### Do this
Rewrite all of the rows below, changing each "Where should I click to" to "Where do I click to" and leaving every other word as it is.

(Word and element location rows)
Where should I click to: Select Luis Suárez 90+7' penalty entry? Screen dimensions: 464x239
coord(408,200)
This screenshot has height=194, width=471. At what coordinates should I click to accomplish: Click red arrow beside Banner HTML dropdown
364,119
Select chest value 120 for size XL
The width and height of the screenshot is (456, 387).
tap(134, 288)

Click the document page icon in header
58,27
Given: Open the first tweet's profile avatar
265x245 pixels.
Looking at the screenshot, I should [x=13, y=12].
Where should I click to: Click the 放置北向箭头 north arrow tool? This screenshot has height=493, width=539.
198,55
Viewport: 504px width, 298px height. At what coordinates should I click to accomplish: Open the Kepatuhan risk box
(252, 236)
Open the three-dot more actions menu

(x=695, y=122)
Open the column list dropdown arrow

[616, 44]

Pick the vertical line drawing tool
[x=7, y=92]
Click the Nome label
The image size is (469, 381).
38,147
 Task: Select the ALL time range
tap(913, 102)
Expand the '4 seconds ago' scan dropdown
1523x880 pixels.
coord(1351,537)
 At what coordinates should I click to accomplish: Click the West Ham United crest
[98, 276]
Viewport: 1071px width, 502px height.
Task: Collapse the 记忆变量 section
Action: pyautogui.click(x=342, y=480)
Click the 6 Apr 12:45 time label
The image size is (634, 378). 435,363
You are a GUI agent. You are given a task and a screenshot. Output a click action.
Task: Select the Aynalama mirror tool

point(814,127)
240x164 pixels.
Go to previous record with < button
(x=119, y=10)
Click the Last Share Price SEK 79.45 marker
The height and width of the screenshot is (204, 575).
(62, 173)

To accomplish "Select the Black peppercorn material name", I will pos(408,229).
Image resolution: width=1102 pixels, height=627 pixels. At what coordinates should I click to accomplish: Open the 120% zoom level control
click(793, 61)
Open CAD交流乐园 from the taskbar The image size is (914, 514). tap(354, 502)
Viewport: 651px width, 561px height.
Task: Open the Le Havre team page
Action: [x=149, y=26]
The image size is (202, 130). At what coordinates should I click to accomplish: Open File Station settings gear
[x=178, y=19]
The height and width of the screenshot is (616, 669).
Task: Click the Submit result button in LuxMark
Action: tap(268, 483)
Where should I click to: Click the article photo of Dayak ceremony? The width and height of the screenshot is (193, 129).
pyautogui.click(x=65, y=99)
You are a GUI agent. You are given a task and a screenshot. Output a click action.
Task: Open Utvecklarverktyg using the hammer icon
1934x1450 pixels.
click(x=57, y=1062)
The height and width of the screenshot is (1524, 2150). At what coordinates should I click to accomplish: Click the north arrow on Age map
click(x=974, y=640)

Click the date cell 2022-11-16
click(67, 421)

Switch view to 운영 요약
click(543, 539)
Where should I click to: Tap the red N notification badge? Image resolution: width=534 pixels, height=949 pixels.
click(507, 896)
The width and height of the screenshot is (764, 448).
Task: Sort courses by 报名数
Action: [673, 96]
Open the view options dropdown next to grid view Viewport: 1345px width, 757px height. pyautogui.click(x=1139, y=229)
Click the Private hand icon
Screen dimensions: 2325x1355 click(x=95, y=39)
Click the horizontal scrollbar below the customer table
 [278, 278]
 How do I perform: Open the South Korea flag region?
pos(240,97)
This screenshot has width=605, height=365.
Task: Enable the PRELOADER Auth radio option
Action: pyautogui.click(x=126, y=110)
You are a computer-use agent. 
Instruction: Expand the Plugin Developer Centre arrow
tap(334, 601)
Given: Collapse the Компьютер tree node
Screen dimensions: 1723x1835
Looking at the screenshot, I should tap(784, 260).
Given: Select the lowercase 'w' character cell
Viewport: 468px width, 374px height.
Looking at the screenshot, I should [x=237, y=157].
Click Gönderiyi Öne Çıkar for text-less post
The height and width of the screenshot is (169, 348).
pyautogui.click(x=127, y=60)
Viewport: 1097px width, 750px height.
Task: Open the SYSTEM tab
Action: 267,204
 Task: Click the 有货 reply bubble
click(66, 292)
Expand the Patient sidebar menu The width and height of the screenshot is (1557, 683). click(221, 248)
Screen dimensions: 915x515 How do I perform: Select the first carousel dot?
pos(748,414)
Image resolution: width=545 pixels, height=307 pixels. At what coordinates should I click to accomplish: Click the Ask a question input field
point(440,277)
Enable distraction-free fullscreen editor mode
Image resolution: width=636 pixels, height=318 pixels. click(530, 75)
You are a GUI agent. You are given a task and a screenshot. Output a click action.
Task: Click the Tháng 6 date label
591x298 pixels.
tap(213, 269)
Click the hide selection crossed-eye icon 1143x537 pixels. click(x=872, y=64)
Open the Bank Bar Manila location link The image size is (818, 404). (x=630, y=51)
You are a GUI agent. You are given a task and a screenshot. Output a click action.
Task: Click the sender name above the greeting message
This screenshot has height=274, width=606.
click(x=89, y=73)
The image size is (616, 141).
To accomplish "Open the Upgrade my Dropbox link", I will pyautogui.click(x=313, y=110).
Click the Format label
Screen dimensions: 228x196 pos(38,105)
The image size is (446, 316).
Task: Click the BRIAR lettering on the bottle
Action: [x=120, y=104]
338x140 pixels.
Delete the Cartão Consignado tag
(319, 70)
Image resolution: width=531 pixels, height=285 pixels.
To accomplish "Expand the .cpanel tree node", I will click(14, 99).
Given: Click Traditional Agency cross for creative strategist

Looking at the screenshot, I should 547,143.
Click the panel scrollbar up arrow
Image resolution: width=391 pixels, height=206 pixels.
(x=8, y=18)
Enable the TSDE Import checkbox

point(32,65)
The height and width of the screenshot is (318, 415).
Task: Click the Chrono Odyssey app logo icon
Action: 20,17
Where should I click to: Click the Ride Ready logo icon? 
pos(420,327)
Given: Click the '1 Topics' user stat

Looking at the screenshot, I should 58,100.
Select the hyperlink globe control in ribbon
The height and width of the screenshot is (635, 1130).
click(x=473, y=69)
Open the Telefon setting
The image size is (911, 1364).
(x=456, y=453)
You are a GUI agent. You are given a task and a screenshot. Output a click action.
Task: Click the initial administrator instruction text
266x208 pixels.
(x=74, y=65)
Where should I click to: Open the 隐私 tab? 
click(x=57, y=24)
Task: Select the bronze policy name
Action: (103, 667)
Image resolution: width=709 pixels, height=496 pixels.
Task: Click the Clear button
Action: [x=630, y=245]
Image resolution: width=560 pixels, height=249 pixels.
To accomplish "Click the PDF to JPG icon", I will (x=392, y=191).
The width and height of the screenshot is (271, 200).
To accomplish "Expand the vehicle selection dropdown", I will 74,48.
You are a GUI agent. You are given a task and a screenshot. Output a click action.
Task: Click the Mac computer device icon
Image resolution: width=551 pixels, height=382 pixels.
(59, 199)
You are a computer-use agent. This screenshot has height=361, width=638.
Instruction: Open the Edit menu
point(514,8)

### Correct output
Where do I click to: Select Luis Suárez 90+7' penalty entry? Screen dimensions: 464x239
coord(408,200)
This screenshot has height=194, width=471. At what coordinates should I click to accomplish: Click red arrow beside Banner HTML dropdown
364,119
Select chest value 120 for size XL
The width and height of the screenshot is (456, 387).
tap(134, 288)

Click the document page icon in header
58,27
Given: Open the first tweet's profile avatar
265x245 pixels.
Looking at the screenshot, I should [x=13, y=12].
Where do I click to: Click the 放置北向箭头 north arrow tool? This screenshot has height=493, width=539.
198,55
Viewport: 504px width, 298px height. At what coordinates should I click to accomplish: Open the Kepatuhan risk box
(252, 236)
Open the three-dot more actions menu

(x=695, y=122)
Open the column list dropdown arrow

[616, 44]

Pick the vertical line drawing tool
[x=7, y=92]
Click the Nome label
The image size is (469, 381).
38,147
 Task: Select the ALL time range
tap(913, 102)
Expand the '4 seconds ago' scan dropdown
1523x880 pixels.
coord(1351,537)
 At what coordinates should I click to accomplish: Click the West Ham United crest
[98, 276]
Viewport: 1071px width, 502px height.
Task: Collapse the 记忆变量 section
Action: pyautogui.click(x=342, y=480)
Click the 6 Apr 12:45 time label
The image size is (634, 378). 435,363
You are a GUI agent. You are given a task and a screenshot. Output a click action.
Task: Select the Aynalama mirror tool

point(814,127)
240x164 pixels.
Go to previous record with < button
(x=119, y=10)
Click the Last Share Price SEK 79.45 marker
The height and width of the screenshot is (204, 575).
(62, 173)

To accomplish "Select the Black peppercorn material name", I will pos(408,229).
Image resolution: width=1102 pixels, height=627 pixels. At what coordinates should I click to accomplish: Open the 120% zoom level control
click(793, 61)
Open CAD交流乐园 from the taskbar The image size is (914, 514). tap(354, 502)
Viewport: 651px width, 561px height.
Task: Open the Le Havre team page
Action: [x=149, y=26]
The image size is (202, 130). At what coordinates should I click to accomplish: Open File Station settings gear
[x=178, y=19]
The height and width of the screenshot is (616, 669).
Task: Click the Submit result button in LuxMark
Action: tap(268, 483)
Where do I click to: Click the article photo of Dayak ceremony? The width and height of the screenshot is (193, 129).
pyautogui.click(x=65, y=99)
You are a GUI agent. You are given a task and a screenshot. Output a click action.
Task: Open Utvecklarverktyg using the hammer icon
1934x1450 pixels.
click(x=57, y=1062)
The height and width of the screenshot is (1524, 2150). At what coordinates should I click to accomplish: Click the north arrow on Age map
click(x=974, y=640)

Click the date cell 2022-11-16
click(67, 421)

Switch view to 운영 요약
click(543, 539)
Where do I click to: Tap the red N notification badge? Image resolution: width=534 pixels, height=949 pixels.
click(507, 896)
The width and height of the screenshot is (764, 448).
Task: Sort courses by 报名数
Action: [673, 96]
Open the view options dropdown next to grid view Viewport: 1345px width, 757px height. pyautogui.click(x=1139, y=229)
Click the Private hand icon
Screen dimensions: 2325x1355 click(x=95, y=39)
Click the horizontal scrollbar below the customer table
 [278, 278]
 How do I perform: Open the South Korea flag region?
pos(240,97)
This screenshot has width=605, height=365.
Task: Enable the PRELOADER Auth radio option
Action: pyautogui.click(x=126, y=110)
You are a computer-use agent. 
Instruction: Expand the Plugin Developer Centre arrow
tap(334, 601)
Given: Collapse the Компьютер tree node
Screen dimensions: 1723x1835
Looking at the screenshot, I should tap(784, 260).
Given: Select the lowercase 'w' character cell
Viewport: 468px width, 374px height.
Looking at the screenshot, I should [x=237, y=157].
Click Gönderiyi Öne Çıkar for text-less post
The height and width of the screenshot is (169, 348).
pyautogui.click(x=127, y=60)
Viewport: 1097px width, 750px height.
Task: Open the SYSTEM tab
Action: 267,204
 Task: Click the 有货 reply bubble
click(66, 292)
Expand the Patient sidebar menu The width and height of the screenshot is (1557, 683). click(221, 248)
Screen dimensions: 915x515 How do I perform: Select the first carousel dot?
pos(748,414)
Image resolution: width=545 pixels, height=307 pixels. At what coordinates should I click to accomplish: Click the Ask a question input field
point(440,277)
Enable distraction-free fullscreen editor mode
Image resolution: width=636 pixels, height=318 pixels. click(530, 75)
You are a GUI agent. You are given a task and a screenshot. Output a click action.
Task: Click the Tháng 6 date label
591x298 pixels.
tap(213, 269)
Click the hide selection crossed-eye icon 1143x537 pixels. click(x=872, y=64)
Open the Bank Bar Manila location link The image size is (818, 404). (x=630, y=51)
You are a GUI agent. You are given a task and a screenshot. Output a click action.
Task: Click the sender name above the greeting message
This screenshot has height=274, width=606.
click(x=89, y=73)
The image size is (616, 141).
To accomplish "Open the Upgrade my Dropbox link", I will pyautogui.click(x=313, y=110).
Click the Format label
Screen dimensions: 228x196 pos(38,105)
The image size is (446, 316).
Task: Click the BRIAR lettering on the bottle
Action: [x=120, y=104]
338x140 pixels.
Delete the Cartão Consignado tag
(319, 70)
Image resolution: width=531 pixels, height=285 pixels.
To accomplish "Expand the .cpanel tree node", I will click(14, 99).
Given: Click Traditional Agency cross for creative strategist

Looking at the screenshot, I should 547,143.
Click the panel scrollbar up arrow
Image resolution: width=391 pixels, height=206 pixels.
(x=8, y=18)
Enable the TSDE Import checkbox

point(32,65)
The height and width of the screenshot is (318, 415).
Task: Click the Chrono Odyssey app logo icon
Action: 20,17
Where do I click to: Click the Ride Ready logo icon? 
pos(420,327)
Given: Click the '1 Topics' user stat

Looking at the screenshot, I should 58,100.
Select the hyperlink globe control in ribbon
The height and width of the screenshot is (635, 1130).
click(x=473, y=69)
Open the Telefon setting
The image size is (911, 1364).
(x=456, y=453)
You are a GUI agent. You are given a task and a screenshot. Output a click action.
Task: Click the initial administrator instruction text
266x208 pixels.
(x=74, y=65)
Where do I click to: Open the 隐私 tab? 
click(x=57, y=24)
Task: Select the bronze policy name
Action: (103, 667)
Image resolution: width=709 pixels, height=496 pixels.
Task: Click the Clear button
Action: [x=630, y=245]
Image resolution: width=560 pixels, height=249 pixels.
To accomplish "Click the PDF to JPG icon", I will (x=392, y=191).
The width and height of the screenshot is (271, 200).
To accomplish "Expand the vehicle selection dropdown", I will 74,48.
You are a GUI agent. You are given a task and a screenshot. Output a click action.
Task: Click the Mac computer device icon
Image resolution: width=551 pixels, height=382 pixels.
(59, 199)
You are a computer-use agent. This screenshot has height=361, width=638.
Instruction: Open the Edit menu
point(514,8)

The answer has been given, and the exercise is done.